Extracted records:
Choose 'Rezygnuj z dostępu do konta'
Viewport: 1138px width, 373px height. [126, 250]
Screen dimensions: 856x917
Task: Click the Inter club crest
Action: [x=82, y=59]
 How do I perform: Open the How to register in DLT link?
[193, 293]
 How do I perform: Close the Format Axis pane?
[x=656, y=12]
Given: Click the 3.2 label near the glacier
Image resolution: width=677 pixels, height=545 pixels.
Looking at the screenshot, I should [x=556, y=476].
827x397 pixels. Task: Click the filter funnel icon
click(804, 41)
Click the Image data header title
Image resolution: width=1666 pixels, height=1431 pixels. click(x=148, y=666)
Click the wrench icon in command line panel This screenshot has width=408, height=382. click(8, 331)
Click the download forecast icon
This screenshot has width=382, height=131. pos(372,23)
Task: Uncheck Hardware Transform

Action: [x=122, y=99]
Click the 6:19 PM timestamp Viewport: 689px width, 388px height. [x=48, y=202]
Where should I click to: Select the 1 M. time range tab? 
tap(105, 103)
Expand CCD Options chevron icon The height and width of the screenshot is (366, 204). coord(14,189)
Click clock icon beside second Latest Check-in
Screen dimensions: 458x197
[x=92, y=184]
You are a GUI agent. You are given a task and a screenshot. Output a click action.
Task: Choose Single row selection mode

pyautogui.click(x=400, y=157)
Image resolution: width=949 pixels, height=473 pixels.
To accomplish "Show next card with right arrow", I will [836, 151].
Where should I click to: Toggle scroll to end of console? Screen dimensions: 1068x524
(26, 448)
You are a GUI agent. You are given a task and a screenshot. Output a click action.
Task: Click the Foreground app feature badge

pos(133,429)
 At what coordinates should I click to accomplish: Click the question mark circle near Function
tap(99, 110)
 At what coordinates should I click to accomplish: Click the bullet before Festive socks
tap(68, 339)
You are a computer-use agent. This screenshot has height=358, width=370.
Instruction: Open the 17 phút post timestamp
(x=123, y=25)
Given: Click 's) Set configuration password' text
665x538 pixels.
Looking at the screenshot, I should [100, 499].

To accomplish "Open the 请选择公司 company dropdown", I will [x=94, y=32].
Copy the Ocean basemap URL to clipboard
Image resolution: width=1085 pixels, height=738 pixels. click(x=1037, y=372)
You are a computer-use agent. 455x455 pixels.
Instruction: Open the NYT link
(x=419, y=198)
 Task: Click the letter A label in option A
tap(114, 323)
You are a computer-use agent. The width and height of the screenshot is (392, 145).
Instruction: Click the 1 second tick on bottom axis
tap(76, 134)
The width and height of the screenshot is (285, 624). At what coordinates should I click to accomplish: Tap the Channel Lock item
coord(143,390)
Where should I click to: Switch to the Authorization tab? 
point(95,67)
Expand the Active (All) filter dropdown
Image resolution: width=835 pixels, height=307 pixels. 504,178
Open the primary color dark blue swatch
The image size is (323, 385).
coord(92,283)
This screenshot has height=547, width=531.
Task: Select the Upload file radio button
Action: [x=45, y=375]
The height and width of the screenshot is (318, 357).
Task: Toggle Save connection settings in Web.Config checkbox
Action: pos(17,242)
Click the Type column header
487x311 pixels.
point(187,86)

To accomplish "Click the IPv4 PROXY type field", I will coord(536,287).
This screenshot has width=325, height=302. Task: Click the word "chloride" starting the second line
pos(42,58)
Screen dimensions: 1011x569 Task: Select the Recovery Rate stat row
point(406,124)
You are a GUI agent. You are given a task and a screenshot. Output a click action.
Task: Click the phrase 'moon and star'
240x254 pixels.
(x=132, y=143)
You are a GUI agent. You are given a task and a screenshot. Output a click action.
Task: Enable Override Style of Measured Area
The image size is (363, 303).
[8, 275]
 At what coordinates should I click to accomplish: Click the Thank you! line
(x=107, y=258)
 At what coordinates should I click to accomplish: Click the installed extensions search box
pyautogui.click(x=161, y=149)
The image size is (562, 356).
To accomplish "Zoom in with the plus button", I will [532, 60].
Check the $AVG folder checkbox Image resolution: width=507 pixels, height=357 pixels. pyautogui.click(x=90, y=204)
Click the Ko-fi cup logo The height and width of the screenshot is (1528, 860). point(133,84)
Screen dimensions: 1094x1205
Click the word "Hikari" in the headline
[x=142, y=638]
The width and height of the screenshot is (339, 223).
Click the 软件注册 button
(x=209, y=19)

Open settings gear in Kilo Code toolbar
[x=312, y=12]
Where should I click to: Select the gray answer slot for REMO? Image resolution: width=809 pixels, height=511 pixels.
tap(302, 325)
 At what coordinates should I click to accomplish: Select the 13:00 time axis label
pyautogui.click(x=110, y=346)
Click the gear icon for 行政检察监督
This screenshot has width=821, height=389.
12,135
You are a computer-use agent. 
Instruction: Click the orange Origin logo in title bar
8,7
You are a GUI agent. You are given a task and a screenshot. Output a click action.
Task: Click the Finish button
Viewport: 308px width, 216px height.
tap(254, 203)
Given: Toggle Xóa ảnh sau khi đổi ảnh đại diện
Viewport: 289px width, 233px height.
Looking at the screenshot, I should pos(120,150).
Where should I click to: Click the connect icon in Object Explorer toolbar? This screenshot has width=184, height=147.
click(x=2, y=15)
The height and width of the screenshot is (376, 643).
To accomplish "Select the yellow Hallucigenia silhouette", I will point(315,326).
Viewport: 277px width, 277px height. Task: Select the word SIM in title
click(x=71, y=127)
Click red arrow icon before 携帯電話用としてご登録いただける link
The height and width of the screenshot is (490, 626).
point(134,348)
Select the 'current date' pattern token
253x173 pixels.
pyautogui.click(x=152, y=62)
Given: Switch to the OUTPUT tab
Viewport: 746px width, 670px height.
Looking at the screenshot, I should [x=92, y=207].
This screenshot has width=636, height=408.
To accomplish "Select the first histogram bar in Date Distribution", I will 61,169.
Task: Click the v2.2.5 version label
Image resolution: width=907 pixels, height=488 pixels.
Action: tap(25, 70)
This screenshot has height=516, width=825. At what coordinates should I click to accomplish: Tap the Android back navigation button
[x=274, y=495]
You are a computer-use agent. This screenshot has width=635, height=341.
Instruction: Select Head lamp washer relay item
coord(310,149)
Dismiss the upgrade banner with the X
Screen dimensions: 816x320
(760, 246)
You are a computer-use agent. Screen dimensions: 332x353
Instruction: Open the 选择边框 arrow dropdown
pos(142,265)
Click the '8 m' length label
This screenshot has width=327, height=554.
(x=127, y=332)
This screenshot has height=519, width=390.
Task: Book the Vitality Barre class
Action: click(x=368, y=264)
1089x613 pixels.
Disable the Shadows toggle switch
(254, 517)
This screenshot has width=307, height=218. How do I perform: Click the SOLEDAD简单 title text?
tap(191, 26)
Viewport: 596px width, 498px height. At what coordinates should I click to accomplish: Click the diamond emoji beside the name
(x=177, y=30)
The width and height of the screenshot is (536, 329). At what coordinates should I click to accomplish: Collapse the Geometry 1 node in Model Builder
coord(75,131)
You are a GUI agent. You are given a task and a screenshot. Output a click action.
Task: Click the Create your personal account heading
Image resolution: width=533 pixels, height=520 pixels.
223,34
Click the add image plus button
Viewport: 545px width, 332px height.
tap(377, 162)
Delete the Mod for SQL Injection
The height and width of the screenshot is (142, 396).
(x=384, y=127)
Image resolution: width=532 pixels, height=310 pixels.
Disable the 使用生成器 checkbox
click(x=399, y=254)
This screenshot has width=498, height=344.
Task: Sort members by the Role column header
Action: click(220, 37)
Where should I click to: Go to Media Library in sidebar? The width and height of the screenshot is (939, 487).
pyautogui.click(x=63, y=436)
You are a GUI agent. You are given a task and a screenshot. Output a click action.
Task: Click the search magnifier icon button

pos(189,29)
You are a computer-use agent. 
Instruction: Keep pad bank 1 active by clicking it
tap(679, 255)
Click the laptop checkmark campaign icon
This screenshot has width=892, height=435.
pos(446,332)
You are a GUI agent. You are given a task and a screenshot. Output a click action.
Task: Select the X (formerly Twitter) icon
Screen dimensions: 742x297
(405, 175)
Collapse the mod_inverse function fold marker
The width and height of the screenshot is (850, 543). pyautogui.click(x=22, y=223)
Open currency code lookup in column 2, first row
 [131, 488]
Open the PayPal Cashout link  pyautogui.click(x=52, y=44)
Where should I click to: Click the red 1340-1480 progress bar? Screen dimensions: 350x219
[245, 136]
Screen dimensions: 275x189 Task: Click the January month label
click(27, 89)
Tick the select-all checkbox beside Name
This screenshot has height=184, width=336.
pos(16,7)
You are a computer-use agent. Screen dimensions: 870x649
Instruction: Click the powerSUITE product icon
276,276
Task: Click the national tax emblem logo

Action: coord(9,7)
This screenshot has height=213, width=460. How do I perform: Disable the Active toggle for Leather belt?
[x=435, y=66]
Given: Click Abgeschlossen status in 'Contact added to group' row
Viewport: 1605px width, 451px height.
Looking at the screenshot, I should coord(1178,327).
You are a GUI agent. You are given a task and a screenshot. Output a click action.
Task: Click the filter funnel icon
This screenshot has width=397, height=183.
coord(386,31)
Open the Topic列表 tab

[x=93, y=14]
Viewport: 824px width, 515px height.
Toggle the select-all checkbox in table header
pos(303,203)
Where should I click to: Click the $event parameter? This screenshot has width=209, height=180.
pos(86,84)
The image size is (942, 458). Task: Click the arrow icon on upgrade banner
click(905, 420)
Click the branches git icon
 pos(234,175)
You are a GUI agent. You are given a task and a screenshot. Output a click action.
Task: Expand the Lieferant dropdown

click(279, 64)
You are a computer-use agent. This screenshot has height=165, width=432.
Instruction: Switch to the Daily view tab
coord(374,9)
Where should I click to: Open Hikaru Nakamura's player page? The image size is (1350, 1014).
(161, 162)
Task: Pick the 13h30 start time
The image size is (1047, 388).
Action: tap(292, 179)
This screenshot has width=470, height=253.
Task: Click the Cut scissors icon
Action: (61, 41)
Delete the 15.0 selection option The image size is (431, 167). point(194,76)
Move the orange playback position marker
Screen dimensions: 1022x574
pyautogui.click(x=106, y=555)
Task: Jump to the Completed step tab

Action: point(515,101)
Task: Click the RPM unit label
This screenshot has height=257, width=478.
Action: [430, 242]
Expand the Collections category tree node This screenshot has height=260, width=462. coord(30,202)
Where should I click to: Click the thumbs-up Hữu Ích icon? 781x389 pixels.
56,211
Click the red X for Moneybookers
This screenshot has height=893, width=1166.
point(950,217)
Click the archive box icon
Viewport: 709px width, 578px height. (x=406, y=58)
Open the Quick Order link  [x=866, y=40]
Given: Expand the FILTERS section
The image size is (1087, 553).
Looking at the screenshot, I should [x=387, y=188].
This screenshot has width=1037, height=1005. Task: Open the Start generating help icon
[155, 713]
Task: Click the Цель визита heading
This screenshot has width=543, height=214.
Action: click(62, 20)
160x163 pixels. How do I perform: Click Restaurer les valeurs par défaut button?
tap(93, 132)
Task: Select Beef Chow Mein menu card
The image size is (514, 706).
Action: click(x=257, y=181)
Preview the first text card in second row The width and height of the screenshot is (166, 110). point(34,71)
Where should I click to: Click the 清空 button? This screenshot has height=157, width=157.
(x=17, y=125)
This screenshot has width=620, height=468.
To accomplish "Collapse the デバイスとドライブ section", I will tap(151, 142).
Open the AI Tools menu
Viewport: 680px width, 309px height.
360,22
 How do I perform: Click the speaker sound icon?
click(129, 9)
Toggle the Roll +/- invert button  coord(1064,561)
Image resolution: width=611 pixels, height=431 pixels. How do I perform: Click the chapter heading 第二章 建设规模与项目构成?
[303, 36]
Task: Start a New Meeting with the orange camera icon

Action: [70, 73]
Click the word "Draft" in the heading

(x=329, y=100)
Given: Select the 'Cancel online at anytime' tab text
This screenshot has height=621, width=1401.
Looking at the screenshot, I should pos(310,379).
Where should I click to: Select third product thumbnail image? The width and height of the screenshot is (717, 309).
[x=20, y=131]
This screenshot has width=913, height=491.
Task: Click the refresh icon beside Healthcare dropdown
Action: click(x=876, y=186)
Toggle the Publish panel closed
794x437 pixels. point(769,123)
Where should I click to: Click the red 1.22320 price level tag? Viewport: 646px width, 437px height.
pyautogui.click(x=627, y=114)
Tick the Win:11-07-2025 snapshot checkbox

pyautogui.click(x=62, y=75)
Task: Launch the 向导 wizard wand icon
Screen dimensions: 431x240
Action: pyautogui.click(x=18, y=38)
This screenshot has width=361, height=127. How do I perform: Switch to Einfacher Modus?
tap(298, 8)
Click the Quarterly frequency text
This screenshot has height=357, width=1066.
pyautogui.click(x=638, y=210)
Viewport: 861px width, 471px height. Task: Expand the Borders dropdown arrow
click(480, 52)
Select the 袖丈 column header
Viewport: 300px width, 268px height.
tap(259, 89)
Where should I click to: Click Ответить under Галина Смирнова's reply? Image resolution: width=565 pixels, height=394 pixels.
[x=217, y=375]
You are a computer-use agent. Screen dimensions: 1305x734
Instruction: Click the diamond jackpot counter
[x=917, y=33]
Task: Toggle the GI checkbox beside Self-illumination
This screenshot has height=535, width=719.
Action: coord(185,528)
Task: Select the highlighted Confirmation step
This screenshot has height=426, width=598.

__Exercise aim__
Transcribe the records above from the line holding "The image size is (1047, 388)." down to the line holding "Toggle the Roll", inclusive, without adding anything.

__Task response__
The image size is (1047, 388).
Action: tap(292, 179)
This screenshot has width=470, height=253.
Task: Click the Cut scissors icon
Action: (61, 41)
Delete the 15.0 selection option The image size is (431, 167). point(194,76)
Move the orange playback position marker
Screen dimensions: 1022x574
pyautogui.click(x=106, y=555)
Task: Jump to the Completed step tab

Action: point(515,101)
Task: Click the RPM unit label
This screenshot has height=257, width=478.
Action: [430, 242]
Expand the Collections category tree node This screenshot has height=260, width=462. coord(30,202)
Where should I click to: Click the thumbs-up Hữu Ích icon? 781x389 pixels.
56,211
Click the red X for Moneybookers
This screenshot has height=893, width=1166.
point(950,217)
Click the archive box icon
Viewport: 709px width, 578px height. (x=406, y=58)
Open the Quick Order link  [x=866, y=40]
Given: Expand the FILTERS section
The image size is (1087, 553).
Looking at the screenshot, I should [x=387, y=188].
This screenshot has width=1037, height=1005. Task: Open the Start generating help icon
[155, 713]
Task: Click the Цель визита heading
This screenshot has width=543, height=214.
Action: click(62, 20)
160x163 pixels. How do I perform: Click Restaurer les valeurs par défaut button?
tap(93, 132)
Task: Select Beef Chow Mein menu card
The image size is (514, 706).
Action: click(x=257, y=181)
Preview the first text card in second row The width and height of the screenshot is (166, 110). point(34,71)
Where should I click to: Click the 清空 button? This screenshot has height=157, width=157.
(x=17, y=125)
This screenshot has width=620, height=468.
To accomplish "Collapse the デバイスとドライブ section", I will tap(151, 142).
Open the AI Tools menu
Viewport: 680px width, 309px height.
360,22
 How do I perform: Click the speaker sound icon?
click(129, 9)
Toggle the Roll +/- invert button  coord(1064,561)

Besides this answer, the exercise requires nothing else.